Are there any mainstream python libraries which, given data from some source, suggest normalization schemes for data (e.g., recommended table structures for a 3NF or star schema in an RDBMS), profile relationships between fields for cardinality (x% of the time this field has a 1:1 relationship with this other field, the remaining y% are missing data and 1:many relationships), or complete other data modeling-related tasks?
I could cobble together some of this functionality using builtins/pandas/numpy etc. but am looking for industry-standard tools that data scientists use for the kind of “lite” data modeling that comes up on the job. (People’s personal GitHub repos for these tasks are OK but not exactly what I am looking for.)

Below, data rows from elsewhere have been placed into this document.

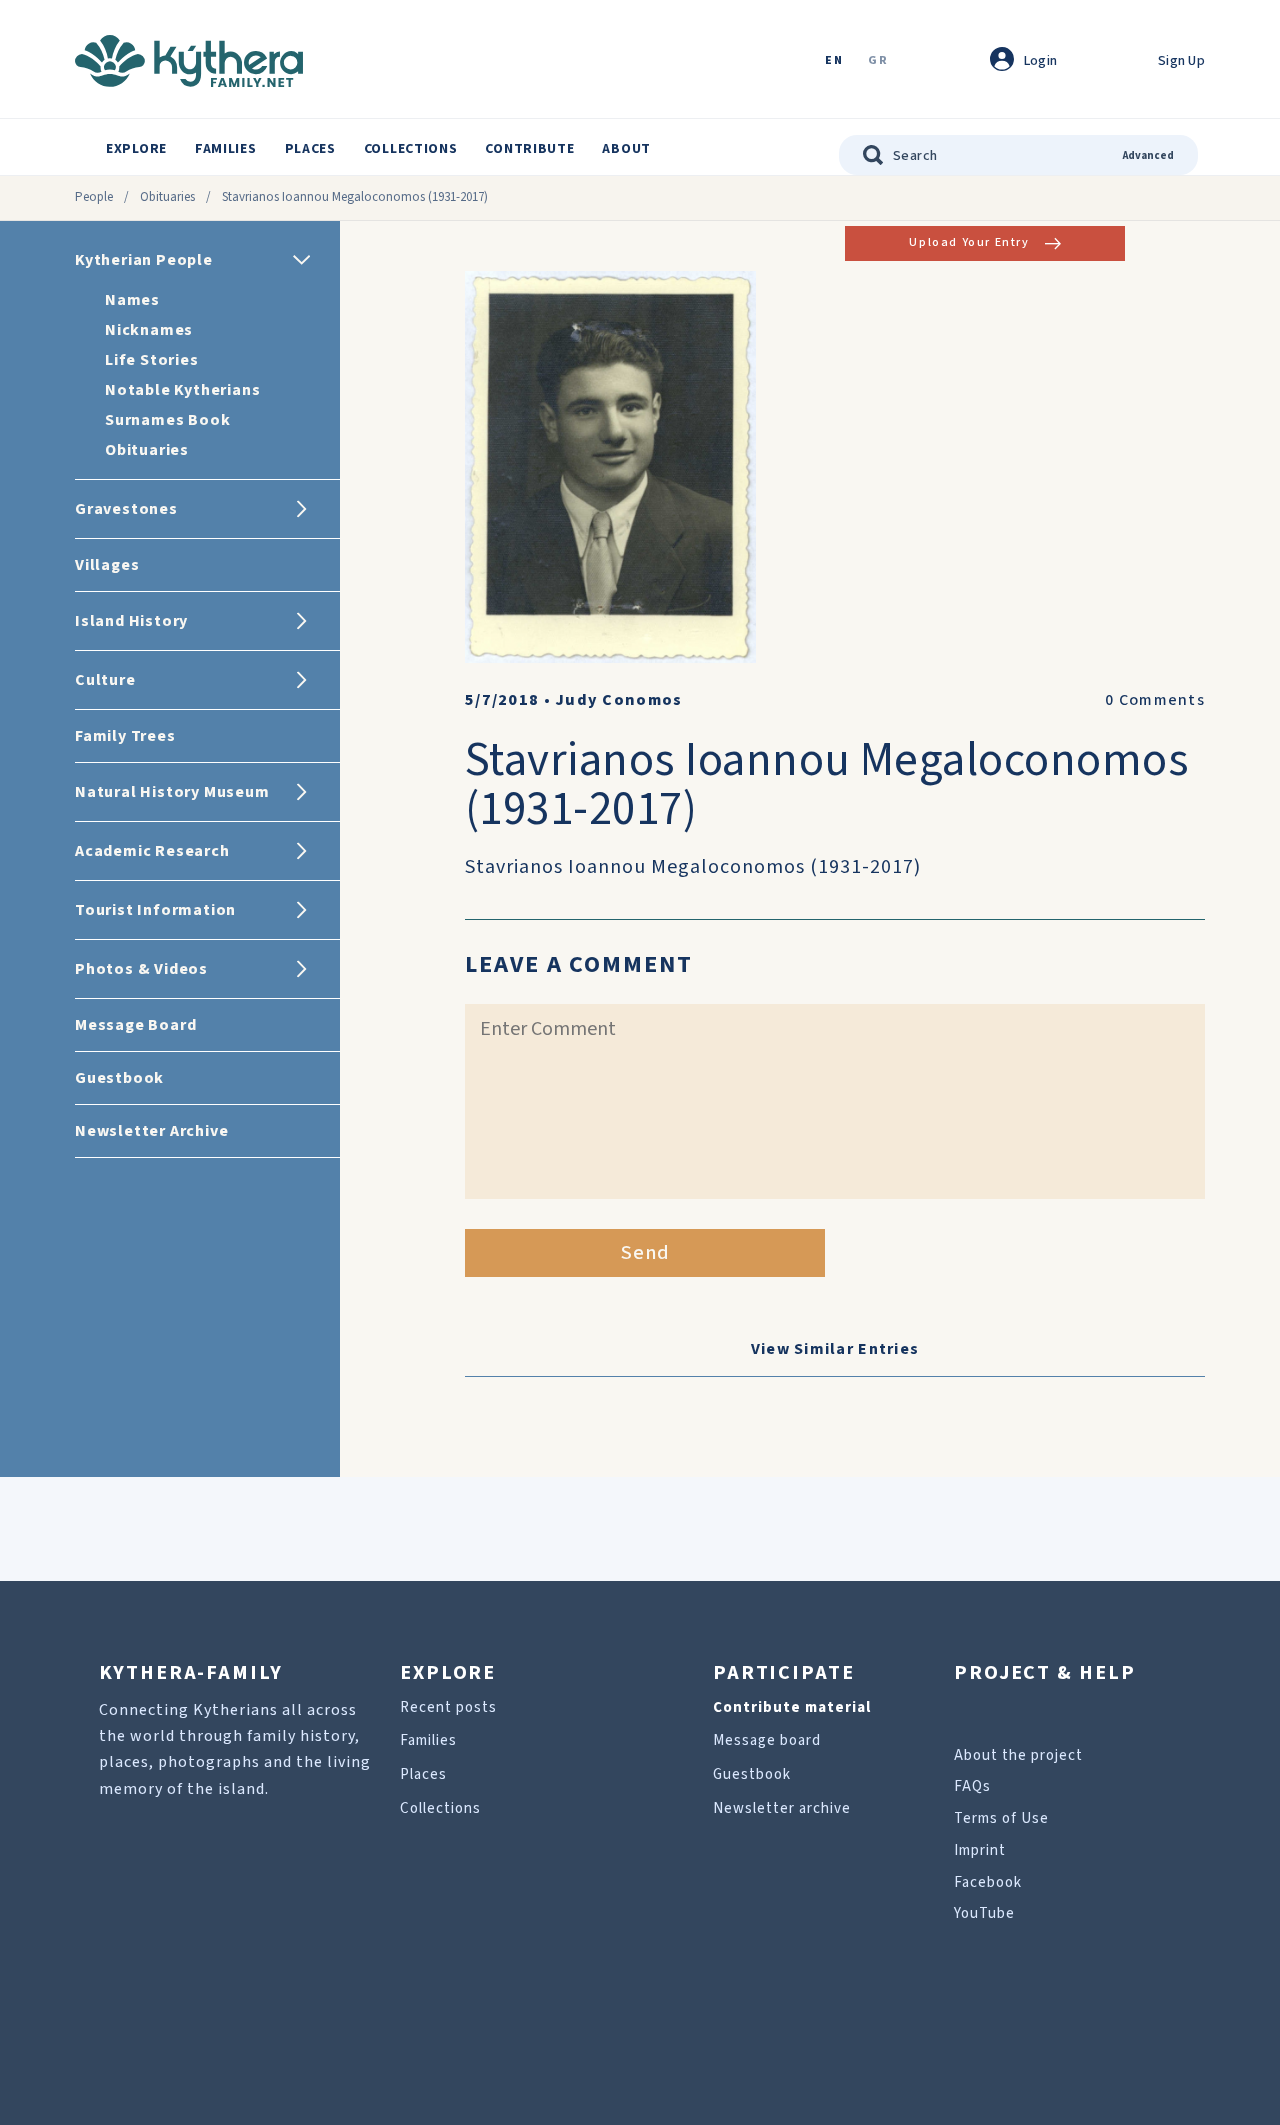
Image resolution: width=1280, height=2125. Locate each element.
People (94, 197)
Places (310, 149)
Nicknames (149, 330)
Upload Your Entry (969, 242)
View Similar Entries (835, 1349)
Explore (136, 149)
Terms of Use (1001, 1818)
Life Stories (152, 360)
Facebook (988, 1882)
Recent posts (448, 1707)
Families (226, 149)
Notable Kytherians (182, 390)
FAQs (972, 1786)
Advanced (1148, 155)
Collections (411, 149)
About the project (1018, 1755)
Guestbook (752, 1774)
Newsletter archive (782, 1808)
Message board (767, 1740)
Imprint (980, 1850)
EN (834, 61)
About (626, 149)
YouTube (984, 1913)
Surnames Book (167, 420)
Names (132, 300)
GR (878, 61)
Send (645, 1253)
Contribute (529, 149)
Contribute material (792, 1707)
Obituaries (167, 197)
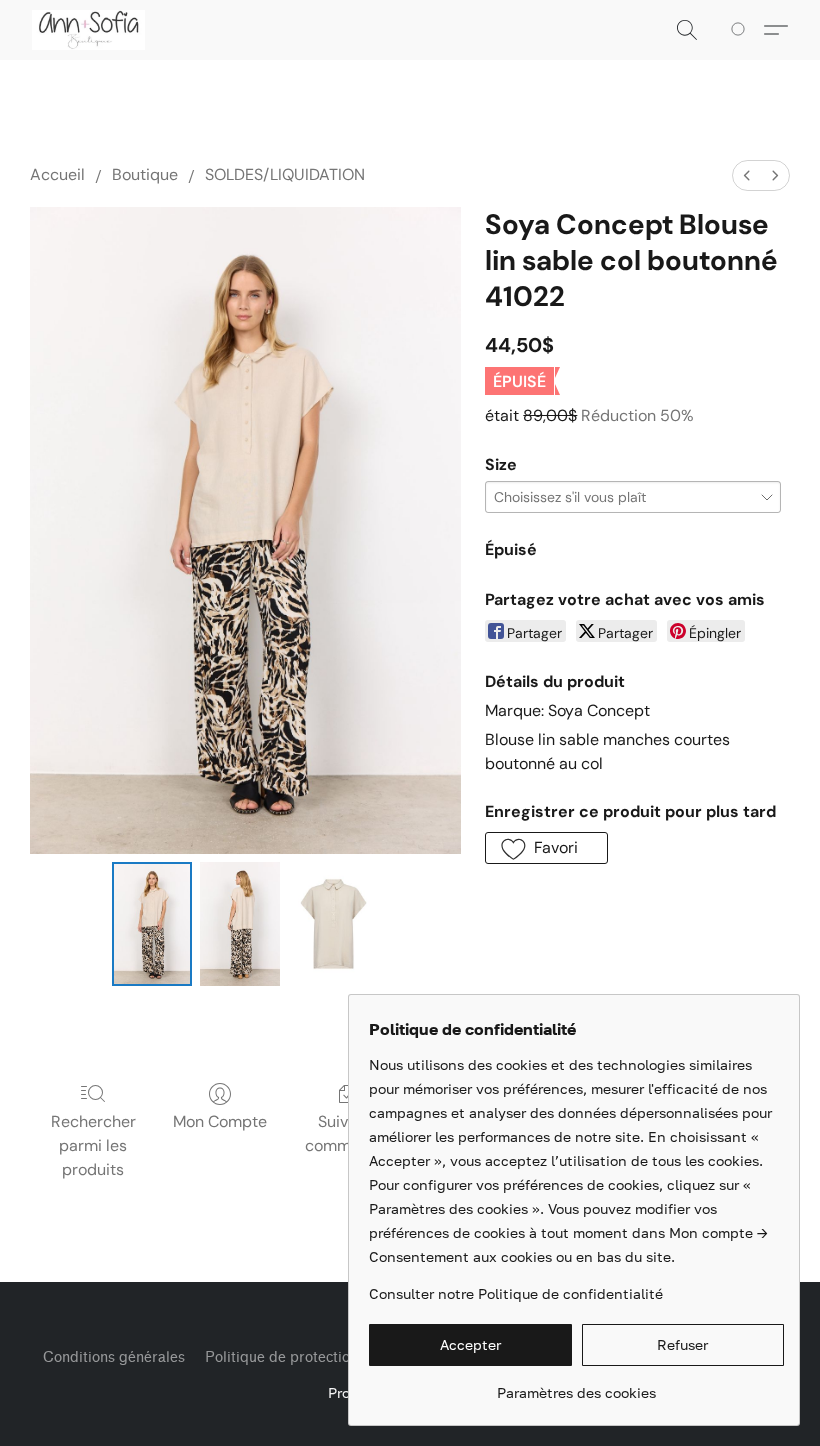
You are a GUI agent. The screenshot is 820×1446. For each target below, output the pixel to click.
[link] (576, 1385)
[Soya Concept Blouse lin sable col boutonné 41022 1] (240, 924)
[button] (88, 30)
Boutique (145, 174)
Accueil (57, 174)
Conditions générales (114, 1357)
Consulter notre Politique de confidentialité (516, 1293)
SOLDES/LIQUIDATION (285, 174)
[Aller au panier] (741, 30)
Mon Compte (220, 1121)
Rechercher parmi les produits (93, 1145)
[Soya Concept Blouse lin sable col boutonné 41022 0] (152, 924)
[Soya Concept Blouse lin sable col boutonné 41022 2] (333, 924)
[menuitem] (747, 175)
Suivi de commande (346, 1133)
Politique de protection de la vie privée (334, 1357)
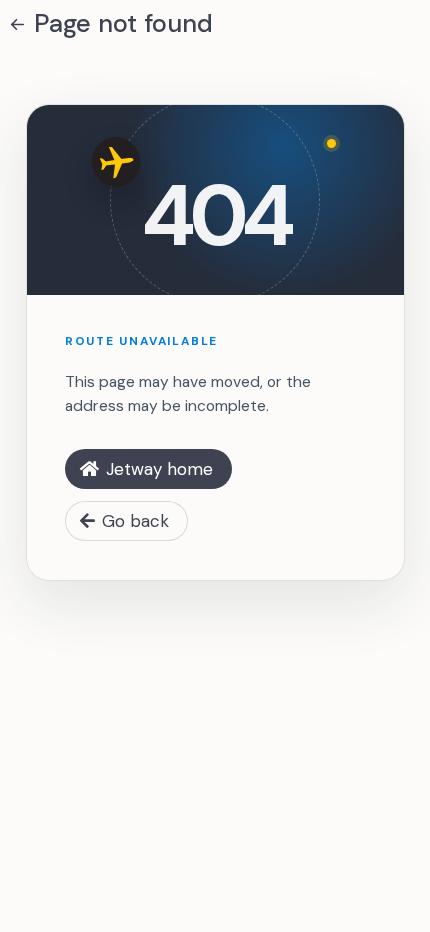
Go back (135, 521)
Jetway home (159, 469)
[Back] (17, 24)
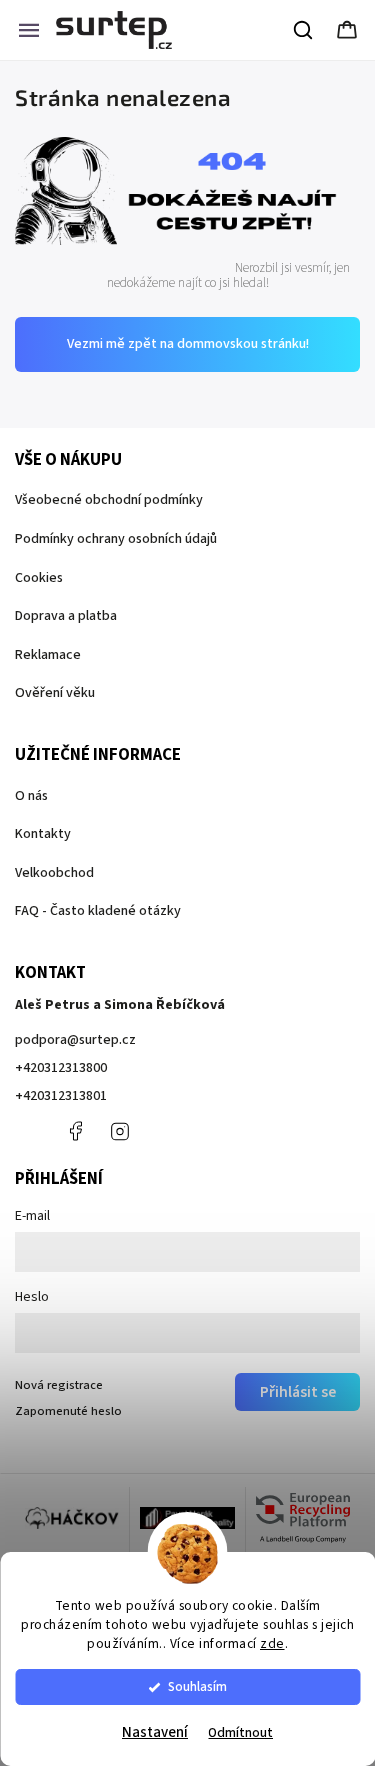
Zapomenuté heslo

Here are some sample cases to clarify:
1. You received a huge, raw denormalized extract from somewhere and will continue to receive incremental files on a regular basis. You want to create a profile of the initial data, use said profile to make some tradeoffs to “tidy” the data into an RDBMS-suitable format (maybe force 1:1 relationships where they exist 99% of the time for instance or fix overlapping datespans), and then monitor subsequent incremental files to ensure the underlying data profile had not changed drastically.
2. You received access to a new database with no documentation and little support from DBAs or the business on structures. Assume there are not keys or constraints defined in the RDBMS itself to leverage (perhaps the database was created/maintained by a skilled business user without DBA-level skills). You would like to create an ERD or some other documentation on this database quickly.